Indeed, an official travelling with Mr Cohen has told reporters that the militias have become better organised and armed in recent months and that active and retired Indonesian military officers are suspected of training them. The official said Indonesia's leaders did not recognise the importance of last year's independence vote in East Timor and did not want to.

If the US official is right and Mr Mahfud's comments and events on the ground in Timor suggest he is the outlook is grimmer than Mr Downer wants to believe. The only hope seems to be that Mr Wahid and his more capable ministers will be able to persuade their colleagues, and the military, that the world is running out of patience with Jakarta's broken promises, procrastination and rationalisations.

Certainly, international pressure is mounting. Mr Cohen was brutally frank during his brief Jakarta visit, demanding quick action to disband the militias so that those refugees who want to return to East Timor can do so safely.

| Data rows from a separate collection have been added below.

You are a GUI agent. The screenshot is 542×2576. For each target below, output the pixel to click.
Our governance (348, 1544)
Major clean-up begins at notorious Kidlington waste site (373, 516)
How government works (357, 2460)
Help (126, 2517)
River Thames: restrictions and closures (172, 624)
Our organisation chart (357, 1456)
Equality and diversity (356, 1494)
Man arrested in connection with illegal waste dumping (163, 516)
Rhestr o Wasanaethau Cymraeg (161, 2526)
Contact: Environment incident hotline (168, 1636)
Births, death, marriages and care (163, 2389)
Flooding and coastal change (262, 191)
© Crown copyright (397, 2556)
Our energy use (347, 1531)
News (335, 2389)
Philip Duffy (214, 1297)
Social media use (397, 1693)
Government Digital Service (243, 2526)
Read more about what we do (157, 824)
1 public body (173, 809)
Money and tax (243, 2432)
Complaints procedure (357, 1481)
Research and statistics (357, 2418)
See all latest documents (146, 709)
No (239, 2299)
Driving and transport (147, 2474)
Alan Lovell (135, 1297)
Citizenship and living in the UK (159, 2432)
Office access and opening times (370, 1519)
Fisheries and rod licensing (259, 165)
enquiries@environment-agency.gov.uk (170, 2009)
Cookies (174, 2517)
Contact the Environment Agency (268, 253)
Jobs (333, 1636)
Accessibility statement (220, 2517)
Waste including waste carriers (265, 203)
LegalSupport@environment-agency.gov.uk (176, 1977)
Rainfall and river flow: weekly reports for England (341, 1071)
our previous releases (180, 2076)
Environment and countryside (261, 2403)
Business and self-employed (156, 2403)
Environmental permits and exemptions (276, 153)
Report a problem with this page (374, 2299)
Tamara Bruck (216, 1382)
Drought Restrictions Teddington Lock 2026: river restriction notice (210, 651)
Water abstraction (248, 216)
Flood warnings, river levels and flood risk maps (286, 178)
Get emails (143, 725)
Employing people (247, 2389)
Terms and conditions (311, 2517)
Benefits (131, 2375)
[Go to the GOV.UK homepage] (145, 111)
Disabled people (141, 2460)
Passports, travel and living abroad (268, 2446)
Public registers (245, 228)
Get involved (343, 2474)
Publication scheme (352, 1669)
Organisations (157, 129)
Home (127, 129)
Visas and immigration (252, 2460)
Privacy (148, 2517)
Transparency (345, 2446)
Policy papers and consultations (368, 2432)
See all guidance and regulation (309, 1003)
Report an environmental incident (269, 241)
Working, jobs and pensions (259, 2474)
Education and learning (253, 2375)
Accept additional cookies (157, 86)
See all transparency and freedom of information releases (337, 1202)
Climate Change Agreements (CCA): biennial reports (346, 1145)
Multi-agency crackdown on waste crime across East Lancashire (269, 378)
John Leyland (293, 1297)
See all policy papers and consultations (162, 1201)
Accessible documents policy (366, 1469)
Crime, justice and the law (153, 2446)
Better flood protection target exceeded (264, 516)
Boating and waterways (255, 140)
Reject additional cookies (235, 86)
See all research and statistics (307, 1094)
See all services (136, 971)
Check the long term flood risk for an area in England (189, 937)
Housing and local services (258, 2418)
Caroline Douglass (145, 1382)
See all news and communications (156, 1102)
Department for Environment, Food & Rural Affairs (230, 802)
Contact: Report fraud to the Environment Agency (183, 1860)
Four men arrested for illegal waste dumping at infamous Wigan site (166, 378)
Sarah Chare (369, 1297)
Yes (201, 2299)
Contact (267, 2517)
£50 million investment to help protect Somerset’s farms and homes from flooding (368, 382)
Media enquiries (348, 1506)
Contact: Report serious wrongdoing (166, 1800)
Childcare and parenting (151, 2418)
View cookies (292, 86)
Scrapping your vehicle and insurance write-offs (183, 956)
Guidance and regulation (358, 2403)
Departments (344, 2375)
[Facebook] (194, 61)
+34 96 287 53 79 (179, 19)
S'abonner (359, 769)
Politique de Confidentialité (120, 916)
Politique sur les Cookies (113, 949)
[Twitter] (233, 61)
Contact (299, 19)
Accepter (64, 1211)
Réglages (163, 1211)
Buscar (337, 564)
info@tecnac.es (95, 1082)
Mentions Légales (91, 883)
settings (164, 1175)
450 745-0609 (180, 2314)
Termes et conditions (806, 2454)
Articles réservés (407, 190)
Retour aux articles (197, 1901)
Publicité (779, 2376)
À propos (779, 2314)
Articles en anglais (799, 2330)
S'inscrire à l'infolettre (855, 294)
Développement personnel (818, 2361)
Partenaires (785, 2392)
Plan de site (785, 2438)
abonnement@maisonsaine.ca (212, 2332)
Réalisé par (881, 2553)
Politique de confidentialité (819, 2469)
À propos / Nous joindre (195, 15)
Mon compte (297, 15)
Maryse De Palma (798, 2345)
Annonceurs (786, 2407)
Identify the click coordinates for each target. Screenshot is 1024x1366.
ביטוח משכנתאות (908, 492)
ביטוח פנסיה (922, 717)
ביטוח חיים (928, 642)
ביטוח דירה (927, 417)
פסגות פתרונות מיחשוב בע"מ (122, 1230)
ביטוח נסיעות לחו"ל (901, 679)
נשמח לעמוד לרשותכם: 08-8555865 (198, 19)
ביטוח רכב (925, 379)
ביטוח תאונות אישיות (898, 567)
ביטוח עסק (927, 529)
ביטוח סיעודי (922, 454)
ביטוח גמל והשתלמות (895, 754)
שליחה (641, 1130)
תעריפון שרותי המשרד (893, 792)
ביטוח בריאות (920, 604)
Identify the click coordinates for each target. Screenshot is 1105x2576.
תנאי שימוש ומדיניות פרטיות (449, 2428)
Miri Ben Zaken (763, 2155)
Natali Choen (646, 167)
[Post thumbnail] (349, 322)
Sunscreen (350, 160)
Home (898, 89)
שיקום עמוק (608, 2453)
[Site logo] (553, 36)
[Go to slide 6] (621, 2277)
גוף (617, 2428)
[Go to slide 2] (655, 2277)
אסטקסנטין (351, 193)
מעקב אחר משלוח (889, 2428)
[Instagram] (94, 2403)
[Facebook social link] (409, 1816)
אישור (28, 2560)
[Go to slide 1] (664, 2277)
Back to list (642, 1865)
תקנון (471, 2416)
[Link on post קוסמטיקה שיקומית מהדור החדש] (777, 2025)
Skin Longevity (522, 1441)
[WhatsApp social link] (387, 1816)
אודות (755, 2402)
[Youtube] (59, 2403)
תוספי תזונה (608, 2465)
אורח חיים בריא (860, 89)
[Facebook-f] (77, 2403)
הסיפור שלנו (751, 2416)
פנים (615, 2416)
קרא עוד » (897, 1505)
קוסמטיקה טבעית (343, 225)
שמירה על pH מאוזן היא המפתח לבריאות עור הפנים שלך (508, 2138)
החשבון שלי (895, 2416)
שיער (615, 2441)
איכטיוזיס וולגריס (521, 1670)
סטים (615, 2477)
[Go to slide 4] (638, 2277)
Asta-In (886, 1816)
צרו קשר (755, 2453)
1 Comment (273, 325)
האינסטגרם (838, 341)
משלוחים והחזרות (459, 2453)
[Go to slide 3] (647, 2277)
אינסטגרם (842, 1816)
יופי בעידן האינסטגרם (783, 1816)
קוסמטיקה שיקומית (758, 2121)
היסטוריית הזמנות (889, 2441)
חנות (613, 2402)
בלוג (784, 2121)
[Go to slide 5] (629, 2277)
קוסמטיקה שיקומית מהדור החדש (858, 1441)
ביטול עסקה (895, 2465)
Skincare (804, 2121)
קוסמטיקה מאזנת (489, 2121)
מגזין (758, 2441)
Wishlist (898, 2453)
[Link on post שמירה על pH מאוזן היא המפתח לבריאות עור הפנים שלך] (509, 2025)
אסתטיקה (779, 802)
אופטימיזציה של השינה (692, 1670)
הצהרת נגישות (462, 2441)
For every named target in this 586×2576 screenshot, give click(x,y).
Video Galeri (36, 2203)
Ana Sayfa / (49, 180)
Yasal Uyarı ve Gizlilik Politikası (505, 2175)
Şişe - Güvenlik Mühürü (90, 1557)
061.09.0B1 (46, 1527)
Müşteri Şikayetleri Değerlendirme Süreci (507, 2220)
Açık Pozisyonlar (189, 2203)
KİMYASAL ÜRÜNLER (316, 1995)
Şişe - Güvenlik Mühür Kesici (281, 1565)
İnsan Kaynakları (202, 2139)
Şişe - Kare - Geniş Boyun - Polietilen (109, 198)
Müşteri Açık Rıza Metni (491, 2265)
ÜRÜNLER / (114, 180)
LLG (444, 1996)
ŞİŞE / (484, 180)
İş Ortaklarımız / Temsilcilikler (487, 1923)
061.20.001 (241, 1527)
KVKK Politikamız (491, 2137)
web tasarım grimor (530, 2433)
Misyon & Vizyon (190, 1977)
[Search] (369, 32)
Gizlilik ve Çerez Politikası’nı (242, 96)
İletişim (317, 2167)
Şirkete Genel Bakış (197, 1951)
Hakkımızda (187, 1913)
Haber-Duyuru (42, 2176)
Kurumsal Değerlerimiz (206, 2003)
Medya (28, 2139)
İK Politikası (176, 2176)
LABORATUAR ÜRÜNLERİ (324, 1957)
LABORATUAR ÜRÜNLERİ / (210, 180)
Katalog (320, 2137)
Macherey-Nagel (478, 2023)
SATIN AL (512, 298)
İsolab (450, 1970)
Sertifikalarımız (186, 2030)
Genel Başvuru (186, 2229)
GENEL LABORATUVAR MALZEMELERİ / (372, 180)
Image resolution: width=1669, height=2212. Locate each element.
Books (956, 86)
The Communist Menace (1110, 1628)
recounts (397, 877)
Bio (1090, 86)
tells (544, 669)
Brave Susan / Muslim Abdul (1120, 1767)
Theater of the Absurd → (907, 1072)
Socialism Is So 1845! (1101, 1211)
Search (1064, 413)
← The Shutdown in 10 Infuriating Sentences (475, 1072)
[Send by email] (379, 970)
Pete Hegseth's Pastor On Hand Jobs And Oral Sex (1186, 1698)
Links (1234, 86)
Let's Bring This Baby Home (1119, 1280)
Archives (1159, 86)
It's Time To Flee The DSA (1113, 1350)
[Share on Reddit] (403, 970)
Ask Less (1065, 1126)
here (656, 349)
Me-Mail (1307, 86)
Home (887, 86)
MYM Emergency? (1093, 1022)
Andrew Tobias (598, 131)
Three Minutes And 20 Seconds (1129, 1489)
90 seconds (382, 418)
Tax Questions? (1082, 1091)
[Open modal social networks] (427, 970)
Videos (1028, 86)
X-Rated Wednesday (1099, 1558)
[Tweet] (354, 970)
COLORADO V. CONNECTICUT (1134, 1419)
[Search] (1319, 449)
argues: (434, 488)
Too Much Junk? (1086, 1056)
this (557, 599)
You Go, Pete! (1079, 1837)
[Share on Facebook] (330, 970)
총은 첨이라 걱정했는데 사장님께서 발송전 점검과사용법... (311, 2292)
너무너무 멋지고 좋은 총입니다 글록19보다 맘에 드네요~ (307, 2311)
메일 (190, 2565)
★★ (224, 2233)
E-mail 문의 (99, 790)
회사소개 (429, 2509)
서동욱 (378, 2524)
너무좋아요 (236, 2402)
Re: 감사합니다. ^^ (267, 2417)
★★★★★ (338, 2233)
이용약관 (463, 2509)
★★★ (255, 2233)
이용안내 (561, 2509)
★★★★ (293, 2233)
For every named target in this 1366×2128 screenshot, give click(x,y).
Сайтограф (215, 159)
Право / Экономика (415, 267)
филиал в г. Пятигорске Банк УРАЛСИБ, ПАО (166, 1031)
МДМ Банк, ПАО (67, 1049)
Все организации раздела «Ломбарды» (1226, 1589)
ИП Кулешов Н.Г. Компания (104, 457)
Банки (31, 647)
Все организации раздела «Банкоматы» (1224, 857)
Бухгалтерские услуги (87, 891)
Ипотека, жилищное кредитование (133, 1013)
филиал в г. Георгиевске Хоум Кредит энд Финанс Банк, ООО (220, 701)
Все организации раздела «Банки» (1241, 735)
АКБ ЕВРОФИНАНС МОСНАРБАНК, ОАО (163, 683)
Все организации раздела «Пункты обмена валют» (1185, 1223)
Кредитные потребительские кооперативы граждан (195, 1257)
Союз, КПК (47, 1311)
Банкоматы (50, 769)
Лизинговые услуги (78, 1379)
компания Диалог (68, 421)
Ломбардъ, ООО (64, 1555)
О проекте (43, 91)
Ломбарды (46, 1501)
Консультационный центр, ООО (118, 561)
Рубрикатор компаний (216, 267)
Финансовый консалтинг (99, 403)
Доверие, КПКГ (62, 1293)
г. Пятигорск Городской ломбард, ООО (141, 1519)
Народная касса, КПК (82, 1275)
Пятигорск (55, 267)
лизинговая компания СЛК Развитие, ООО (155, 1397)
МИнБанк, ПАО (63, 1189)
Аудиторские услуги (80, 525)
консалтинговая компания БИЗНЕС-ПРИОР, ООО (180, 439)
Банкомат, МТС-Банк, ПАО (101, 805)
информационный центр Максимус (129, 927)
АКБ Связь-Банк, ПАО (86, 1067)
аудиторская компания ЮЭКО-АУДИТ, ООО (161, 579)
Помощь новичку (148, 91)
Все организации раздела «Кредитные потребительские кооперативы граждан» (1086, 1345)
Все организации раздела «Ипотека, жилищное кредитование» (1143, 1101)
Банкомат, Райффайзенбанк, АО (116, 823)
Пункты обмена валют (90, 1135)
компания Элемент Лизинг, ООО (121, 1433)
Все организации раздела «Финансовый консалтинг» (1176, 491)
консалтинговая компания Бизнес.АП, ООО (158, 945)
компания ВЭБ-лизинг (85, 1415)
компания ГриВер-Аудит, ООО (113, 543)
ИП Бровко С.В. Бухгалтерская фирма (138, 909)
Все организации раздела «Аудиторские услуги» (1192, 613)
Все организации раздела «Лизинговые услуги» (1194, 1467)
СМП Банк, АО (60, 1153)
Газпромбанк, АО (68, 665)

He warned that failure to disarm the gangs could lead to Indonesia being internationally isolated and losing economic aid. The president of the World Bank, Mr James Wolfensohn, had a similar message, declaring that the Wahid Government could lose financial support if it did not show it was serious about tackling the militia before next month's meeting of nations donating to Indonesia.

The question is whether Mr Wahid is listening and, if he is, whether the key players in Indonesia are listening to him. Hopes that the recent reorganisation of the Government would improve its performance and coordination have not been realised. The President is preoccupied with growing instability and violence in the capital. Bomb attacks have coincided with attempts to bring the former president, Mr Soeharto, to trial. Mr Wahid has reacted with typical impetuosity, ordering the arrest of one of Mr Soeharto's sons and then abruptly sacking the nation's police chief when the man was released. The eyes of the world may be on Timor; Jakarta is focused on itself.